Goal :: Copy the material below verbatim, from the line with "Where should I click to: Open the market" up to and including the line with "Action: click(x=122, y=300)".

Records to process ::
● ● ● ● ●

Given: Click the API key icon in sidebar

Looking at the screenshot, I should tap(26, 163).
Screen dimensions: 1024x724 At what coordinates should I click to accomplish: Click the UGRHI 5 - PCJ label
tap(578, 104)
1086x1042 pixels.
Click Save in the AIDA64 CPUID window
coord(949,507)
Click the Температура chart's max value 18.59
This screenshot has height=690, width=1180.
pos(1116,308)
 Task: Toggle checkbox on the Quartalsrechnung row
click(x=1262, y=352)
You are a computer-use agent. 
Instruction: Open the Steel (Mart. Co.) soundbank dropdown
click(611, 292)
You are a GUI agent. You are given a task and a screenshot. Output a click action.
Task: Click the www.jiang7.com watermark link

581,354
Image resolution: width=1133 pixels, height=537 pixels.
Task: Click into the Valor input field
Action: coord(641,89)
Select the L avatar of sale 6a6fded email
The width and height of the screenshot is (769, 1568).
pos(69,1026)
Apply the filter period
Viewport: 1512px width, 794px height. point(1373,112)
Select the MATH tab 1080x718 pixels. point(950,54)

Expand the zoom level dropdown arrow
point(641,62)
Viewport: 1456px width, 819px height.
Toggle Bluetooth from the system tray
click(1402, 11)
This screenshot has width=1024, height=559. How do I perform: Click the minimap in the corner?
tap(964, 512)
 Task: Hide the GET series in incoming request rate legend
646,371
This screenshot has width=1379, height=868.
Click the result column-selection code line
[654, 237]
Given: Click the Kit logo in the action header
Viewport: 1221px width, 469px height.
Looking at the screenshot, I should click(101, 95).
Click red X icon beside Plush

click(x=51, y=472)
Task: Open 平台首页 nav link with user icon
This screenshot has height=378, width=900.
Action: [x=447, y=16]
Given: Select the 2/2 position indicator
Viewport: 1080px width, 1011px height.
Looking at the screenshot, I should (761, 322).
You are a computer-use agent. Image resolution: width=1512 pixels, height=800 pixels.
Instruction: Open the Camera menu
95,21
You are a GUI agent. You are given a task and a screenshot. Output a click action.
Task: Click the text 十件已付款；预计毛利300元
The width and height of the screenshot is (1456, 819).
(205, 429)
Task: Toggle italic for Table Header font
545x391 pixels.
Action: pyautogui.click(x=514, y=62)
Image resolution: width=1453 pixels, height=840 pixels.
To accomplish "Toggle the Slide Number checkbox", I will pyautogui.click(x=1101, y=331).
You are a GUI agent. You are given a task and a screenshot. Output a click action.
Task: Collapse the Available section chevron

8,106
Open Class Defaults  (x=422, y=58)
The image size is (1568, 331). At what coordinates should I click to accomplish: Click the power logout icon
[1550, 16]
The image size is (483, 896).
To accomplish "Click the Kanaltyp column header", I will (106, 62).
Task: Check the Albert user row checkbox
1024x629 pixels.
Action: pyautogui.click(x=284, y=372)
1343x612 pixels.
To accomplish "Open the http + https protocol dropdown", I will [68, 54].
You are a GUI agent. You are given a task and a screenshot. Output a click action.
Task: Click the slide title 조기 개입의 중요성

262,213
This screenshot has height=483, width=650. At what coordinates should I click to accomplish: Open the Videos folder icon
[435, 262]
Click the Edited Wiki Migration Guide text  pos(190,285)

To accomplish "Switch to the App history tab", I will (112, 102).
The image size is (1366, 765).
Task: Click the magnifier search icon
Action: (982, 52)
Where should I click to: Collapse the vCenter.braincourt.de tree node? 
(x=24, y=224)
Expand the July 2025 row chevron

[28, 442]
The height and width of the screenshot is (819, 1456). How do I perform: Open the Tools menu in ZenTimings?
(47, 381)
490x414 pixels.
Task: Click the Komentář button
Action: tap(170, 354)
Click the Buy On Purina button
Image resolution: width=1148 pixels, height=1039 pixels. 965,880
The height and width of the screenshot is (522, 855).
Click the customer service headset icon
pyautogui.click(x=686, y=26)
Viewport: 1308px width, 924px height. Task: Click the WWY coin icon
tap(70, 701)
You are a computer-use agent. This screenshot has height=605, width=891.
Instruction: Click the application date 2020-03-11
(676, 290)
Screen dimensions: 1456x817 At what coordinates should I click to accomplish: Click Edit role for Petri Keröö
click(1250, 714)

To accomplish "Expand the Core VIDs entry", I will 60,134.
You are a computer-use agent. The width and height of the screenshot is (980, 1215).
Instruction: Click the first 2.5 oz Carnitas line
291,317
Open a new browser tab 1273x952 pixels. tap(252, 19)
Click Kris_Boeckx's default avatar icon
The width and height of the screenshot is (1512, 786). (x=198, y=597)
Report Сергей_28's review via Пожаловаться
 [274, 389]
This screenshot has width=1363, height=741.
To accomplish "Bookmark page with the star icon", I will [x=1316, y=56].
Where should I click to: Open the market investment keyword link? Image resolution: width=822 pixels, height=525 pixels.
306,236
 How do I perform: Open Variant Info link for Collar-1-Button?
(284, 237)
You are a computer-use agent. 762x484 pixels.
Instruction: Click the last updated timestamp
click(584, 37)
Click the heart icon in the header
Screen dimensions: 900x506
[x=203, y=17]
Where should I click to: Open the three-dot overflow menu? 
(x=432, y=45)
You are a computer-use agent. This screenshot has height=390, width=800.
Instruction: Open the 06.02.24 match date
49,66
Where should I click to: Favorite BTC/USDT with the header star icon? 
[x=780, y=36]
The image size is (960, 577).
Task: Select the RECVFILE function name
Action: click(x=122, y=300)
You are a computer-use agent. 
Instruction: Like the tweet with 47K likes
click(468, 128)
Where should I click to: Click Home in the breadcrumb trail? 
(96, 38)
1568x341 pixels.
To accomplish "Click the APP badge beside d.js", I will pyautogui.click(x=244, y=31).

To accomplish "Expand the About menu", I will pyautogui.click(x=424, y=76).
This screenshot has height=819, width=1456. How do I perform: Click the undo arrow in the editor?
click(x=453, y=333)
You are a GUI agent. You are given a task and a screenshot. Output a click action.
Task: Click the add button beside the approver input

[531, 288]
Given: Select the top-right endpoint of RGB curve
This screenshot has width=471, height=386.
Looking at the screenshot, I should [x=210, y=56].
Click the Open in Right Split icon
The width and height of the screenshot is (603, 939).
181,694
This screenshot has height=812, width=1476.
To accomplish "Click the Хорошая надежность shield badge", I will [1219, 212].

● ● ● ● ●

Full solution ::
Where should I click to: Open the market investment keyword link? Image resolution: width=822 pixels, height=525 pixels.
306,236
 How do I perform: Open Variant Info link for Collar-1-Button?
(284, 237)
You are a computer-use agent. 762x484 pixels.
Instruction: Click the last updated timestamp
click(584, 37)
Click the heart icon in the header
Screen dimensions: 900x506
[x=203, y=17]
Where should I click to: Open the three-dot overflow menu? 
(x=432, y=45)
You are a computer-use agent. This screenshot has height=390, width=800.
Instruction: Open the 06.02.24 match date
49,66
Where should I click to: Favorite BTC/USDT with the header star icon? 
[x=780, y=36]
The image size is (960, 577).
Task: Select the RECVFILE function name
Action: click(x=122, y=300)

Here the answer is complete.